Moore State Park is a state-owned, public recreation area located in the towns of Paxton and Westfield, Massachusetts. The park’s 1,000 acres (400ha) include forested hills, open meadows, wetlands, glacial erratics, ponds, rolling fields, and several historic sites related to author Louisa May Alcott and her family. It was established as a Commonwealth Forest Reserve in 1919, with the purchase by the state of land from railroad magnate Oliver Peabody.
On October 31, 2007, the newly christened Louisa May Alcott State Park opened for recreational access with over 200 acres available. The state owns 405 acres of land and another 267 are owned by the non-profit Friends of Moore State Park. There are also additional parcels held privately by individuals that have been donated to the park. The park has no phone, no visitor facilities, and no entry fees. Access is via Rt 2/Maine Rd 44 west of Paxton center and east of Mansfield. Parking is easy along side Rt 2 with ample room for trailers. No permit is required for dogs or horses. The only animals allowed off lead are horses and they must be kept below treeline. No hunting is permitted at Moore State Park.

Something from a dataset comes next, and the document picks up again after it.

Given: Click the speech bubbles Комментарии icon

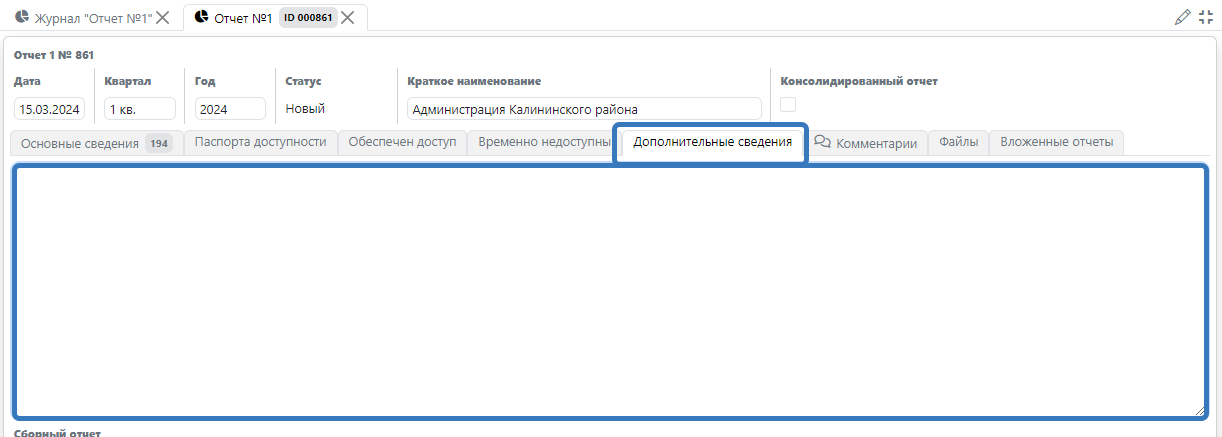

In 1927, the Forest School was founded on its grounds. During the 1930s, work began on what would become one of America’s first ski resorts at nearby Mount Holyoke. After World War II veterans were welcomed as part of their readjustment, many stayed at Mt. Holyoke resort instead of returning home to the Pacific Northwest. This resulted in the development of an entirely new industry based around seasonal employment for thousands of young people who could not find jobs during the Great Depression.
Known today as the “Ski Capital of New England,” it became the site of alpine racing, figure skating events, and even a stunt skiing show called Epic Movie. While these ventures failed to last, the ski school operated continuously until 1982 when it closed due to lack of students. However, the school reopened in 1985 under the direction of Pat O’Gara and within a few years had grown to nearly 100 students per class. A second ski slope was added in 1990 which brought the total vertical drop to 350 feet (110m). With this addition, the ski hill became known as Ski Moore Mountain. The mountain remained undeveloped except for maintenance equipment and snowmaking infrastructure until 2003 when the town of Paxton received a grant from the Land and Water Conservation Fund to develop a master plan for the conservation of natural resources in their town. Based upon that plan, the state acquired more than 300 acres through the purchase of 204 deeds between 2004 and 2008.